And he suggested his fellow Tories had helped make it possible.
“It was a remarkable effort by our team to get out so many payments so quickly.”
Nick Kelly - Leader Plymouth Council (Conservative, Compton (Courtesy: Local Democracy Reporting Service)
Cllr Kelly explained that the proposed budget was fully costed and would have meant an increase in overall revenue resources of £3.35 million, comprising an increase of £2.12 million for council tax and £1.22 million for adult social care.
The total net revenue budget for 2022/23 would have been £199.87 million.
And cllr Kelly said, despite increases in council tax, some people may be better off.
“In 2023, £1,357.99 would have been asked for under a Band A property. With the rebate that comes down to £1,207.99,” he explained.
“That is an actual reduction of 11 per cent.
“And you know what that means – that somebody, this year, based on the proposals that we’re putting forward, actually pays £111.95 less than they did last year.”
It was also argued that an additional levy of one per cent be added to pay for adult social care, a precept that both major parties agreed to.
Despite the Tory group’s arguments, Labour proposed an amendment, “To approve a council tax freeze at the 2021/22 levels for 2022/23 (0 per cent increase).”
Labour group leader, cllr Tudor Evans OBE (Ham) said it was untrue to say the government had been helpful and accused Conservatives of cutting back.
“Three quarters of a billion pounds, which used to come to this council to be spent on services in this city, has disappeared through austerity,” said Cllr Evans.
“So, any conversation about help from this government for this council and these citizens needs to start with a figure of minus £750 million and counting.
“We for example have below national average spending on public health, even with the increase announced this year, the gap that Plymouth people get to spend on their health – and by the way, we have incredible health problems here in Plymouth – is massively dwarfed by the amount per person that goes to – for example – the city of London by almost £2,000 a head.”
Tudor Evans (Labour Leader, Plymouth (Courtesy: Local Democracy Reporting Service)
Cllr Evans said this was not the time to get people to pay more money when they are already having to face higher bills and an increase in national insurance in April.
“The largest tax rise in recent history, well, for 70 years, is going to hit hard in the wage packets and into bank accounts,” he said.
“And we on this side want to be on the side of Plymouth people who are struggling at the moment with the cost of living crisis.”
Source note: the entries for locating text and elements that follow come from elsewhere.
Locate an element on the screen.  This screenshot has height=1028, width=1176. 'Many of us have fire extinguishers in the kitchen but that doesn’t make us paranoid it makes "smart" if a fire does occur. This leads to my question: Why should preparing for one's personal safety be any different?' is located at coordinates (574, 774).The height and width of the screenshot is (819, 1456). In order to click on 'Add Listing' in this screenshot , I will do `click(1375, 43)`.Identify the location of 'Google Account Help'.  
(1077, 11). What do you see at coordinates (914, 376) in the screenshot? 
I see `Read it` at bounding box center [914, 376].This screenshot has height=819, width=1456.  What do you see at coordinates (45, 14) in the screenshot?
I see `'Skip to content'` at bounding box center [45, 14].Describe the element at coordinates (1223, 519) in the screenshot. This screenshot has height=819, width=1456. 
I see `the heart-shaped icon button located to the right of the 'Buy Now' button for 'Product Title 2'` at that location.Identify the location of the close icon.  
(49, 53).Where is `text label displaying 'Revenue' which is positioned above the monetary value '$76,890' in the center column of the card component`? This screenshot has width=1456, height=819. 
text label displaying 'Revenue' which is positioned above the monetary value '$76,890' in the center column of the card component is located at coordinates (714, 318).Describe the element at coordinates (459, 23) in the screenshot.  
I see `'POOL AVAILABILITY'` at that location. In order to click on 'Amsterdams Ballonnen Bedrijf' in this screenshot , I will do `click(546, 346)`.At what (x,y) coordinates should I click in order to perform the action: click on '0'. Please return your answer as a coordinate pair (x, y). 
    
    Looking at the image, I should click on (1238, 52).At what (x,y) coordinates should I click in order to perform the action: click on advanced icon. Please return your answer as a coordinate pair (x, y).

But the report suggested that if councillors failed to back the tax increase it could result in the need for further savings in future years.
Before the meeting shadow cabinet member for finance, cllr Mark Lowry (Labour, Honicknowle) said Labour’s amendment would avoid, what he described as the Conservative’s “vanity projects” which used money unnecessarily.
In an often heated debate with angry claims and counter-claims, both sides, at times, had to be called to order by lord mayor and chair Cllr Terri Beer (Conservative, Plympton Erle).
Conservative deputy leader cllr Patrick Nicholson (Plympton St. Mary) made a direct remark to cllr Lowry.
“You are pathetic in your management of our assets and that is why the leader of the council is today trying to ensure there’s money to maintain our assets,” he said.
After councillors complained, he retracted the insult and said: “I’m happy to correct that.
“It’s the Labour Party that are pathetic in the administration of the council’s affairs rather than cllr Lowry personally.
“He just happened to be the the cabinet member for finance.”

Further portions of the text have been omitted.